Directed by Emmy-Award winning cinematographer Jonathan Jones, the eight-episode Netflix original show features – as the title implies – little animals across the US and their daily adventures.
It also evidences their struggle to save themselves from natural predators, but with an all too coincidental narrative.
The first episode begins with a Kangaroo Rat in Arizona and his captivating escape from a rattlesnake, a Gila monster and a dirt bike. The rest of the show features a hamster in New York, an owl in Minnesota, a mouse in Texas, a squirrel in Louisiana, ravens and rats in the Florida Everglades, a duckling in Washington and a skunk in New Hampshire.
The fresh concept behind “Tiny Creatures” makes it an enjoyable series and the project, when combined with Jonathan Jones’s cinematography, creates a thrilling watch.

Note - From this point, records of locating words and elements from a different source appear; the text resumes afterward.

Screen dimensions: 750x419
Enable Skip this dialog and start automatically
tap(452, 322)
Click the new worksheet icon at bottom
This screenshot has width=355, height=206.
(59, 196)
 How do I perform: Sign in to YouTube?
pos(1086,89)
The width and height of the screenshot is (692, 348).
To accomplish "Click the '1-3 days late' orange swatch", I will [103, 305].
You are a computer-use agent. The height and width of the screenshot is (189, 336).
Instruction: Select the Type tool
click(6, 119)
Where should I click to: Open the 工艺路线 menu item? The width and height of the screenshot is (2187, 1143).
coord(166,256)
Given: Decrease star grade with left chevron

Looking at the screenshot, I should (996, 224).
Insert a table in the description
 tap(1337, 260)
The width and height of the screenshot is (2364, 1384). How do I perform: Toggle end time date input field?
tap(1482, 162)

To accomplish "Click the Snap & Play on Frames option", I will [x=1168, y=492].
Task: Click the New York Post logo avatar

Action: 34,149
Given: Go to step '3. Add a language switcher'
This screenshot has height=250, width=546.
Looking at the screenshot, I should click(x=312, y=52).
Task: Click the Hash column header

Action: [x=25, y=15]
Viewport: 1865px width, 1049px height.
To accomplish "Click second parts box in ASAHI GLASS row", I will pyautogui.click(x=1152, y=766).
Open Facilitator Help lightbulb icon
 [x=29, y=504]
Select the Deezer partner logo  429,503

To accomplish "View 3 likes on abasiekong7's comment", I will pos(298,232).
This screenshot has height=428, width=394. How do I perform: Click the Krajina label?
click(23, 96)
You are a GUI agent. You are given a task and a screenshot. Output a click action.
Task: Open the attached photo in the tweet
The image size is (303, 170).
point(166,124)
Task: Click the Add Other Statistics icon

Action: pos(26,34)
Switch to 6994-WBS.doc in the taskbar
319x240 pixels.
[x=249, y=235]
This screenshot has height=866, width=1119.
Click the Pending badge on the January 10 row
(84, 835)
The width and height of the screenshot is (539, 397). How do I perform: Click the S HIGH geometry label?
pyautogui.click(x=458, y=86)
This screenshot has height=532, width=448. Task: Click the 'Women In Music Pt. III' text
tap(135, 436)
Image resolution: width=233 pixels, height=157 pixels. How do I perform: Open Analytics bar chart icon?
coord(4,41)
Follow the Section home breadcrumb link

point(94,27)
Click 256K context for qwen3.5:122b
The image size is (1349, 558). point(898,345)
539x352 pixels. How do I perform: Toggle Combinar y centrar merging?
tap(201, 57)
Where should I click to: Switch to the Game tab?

The screenplay is also exhilarating, with the narration adding to the drama.
Yet, although the animals featured on the series appear to reside in their natural habitat, the series is actually scripted – despite the fact it is advertised as a “documentary” on Netflix.
While each episode is supposedly set across various states in the US, the majority of the footage was actually shot in Jonathan’s studio, located in the backyard of his home in Hingham, England.
This has given rise to viewer backlash, with some claiming that the show has infringed on animal welfare.
Jonathan, nonetheless, claims he is justified by the fact he sought professional help for all the animals that were used in the filming.
He also said that he shot scenes featuring predators and prey on different days, so the so-called cruelty that is seen on screen is in fact created by cleverly edited cinematography.
So the question remains in your hands: To stream or not to stream?